Brazil's national space agency, INPE, identified 6,803 fires in the Amazon region in July 2020, up from 5,318 the year before.
The figure is all the more troubling given that 2019 was already a devastating year for fires in the Amazon, triggering global outcry.
That has put pressure on Brazil, which holds around 60 percent of the Amazon, to do more to protect the massive forest, seen as vital to containing the impact of climate change.
The fires are largely set to clear land illegally for farming, ranching and mining.
Activists accuse Brazilian President Jair Bolsonaro, a far-right climate change skeptic, of encouraging the deforestation with calls to open up the rainforest to agriculture and industry.
On July 30 alone, satellites detected 1,007 fires in the Amazon, INPE said.
That was the worst single day for fires in the month of July since 2005, said environmental group Greenpeace.
"More than 1,000 fires in a single day is a 15-year record and shows the government's strategy of media-spectacle operations is not working on the ground," Greenpeace spokesman Romulo Batista said in a statement.
Bolsonaro has deployed the army to fight the fires, but activists say that does not go far enough to address the causes of the problem.
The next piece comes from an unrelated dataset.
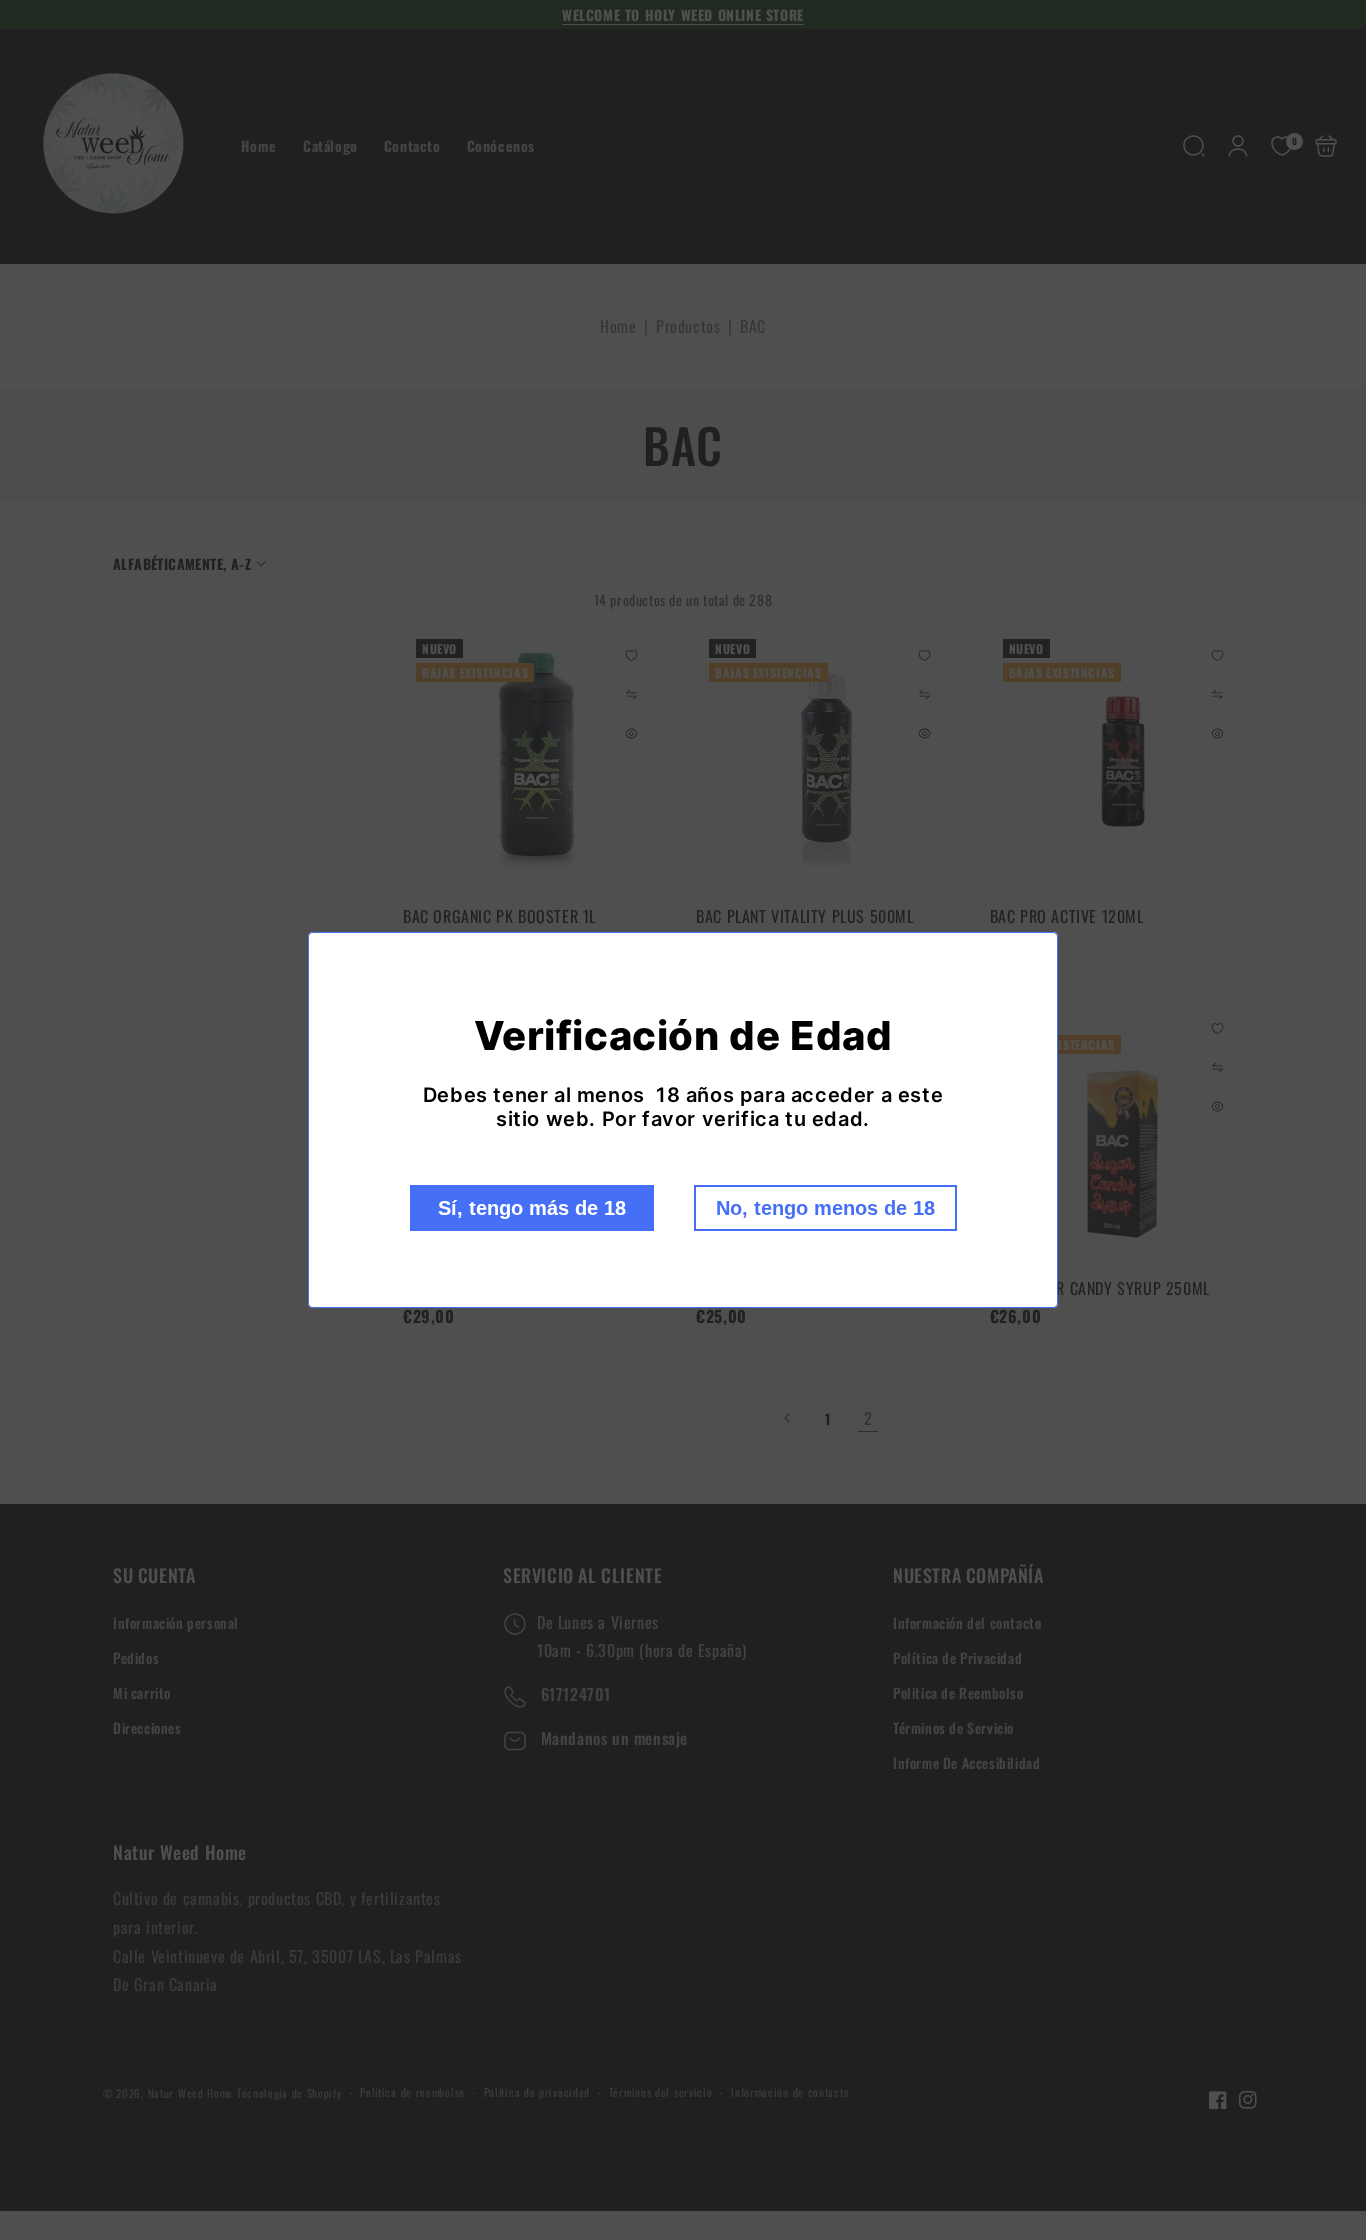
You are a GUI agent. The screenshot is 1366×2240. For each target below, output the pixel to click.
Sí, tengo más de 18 (532, 1208)
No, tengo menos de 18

Fires increased 77 percent on indigenous lands and 50 percent on protected nature reserves from July 2019, Greenpeace said, showing how illegal activities are increasingly encroaching on those areas.
Fire season in the region typically runs from around June to October.
Exacerbating the situation this year, experts say the resulting smoke risks causing a spike in respiratory emergencies in a region already hit hard by COVID-19.
Brazil has more infections and deaths from the new coronavirus than any country except the United States: more than 2.6 million and 92,000, respectively.
INPE data had already showed it was a record-breaking July for fires in the Brazilian Pantanal, the largest tropical wetlands in the world.
There were 1,684 fires there last month, more than triple the number in July 2019.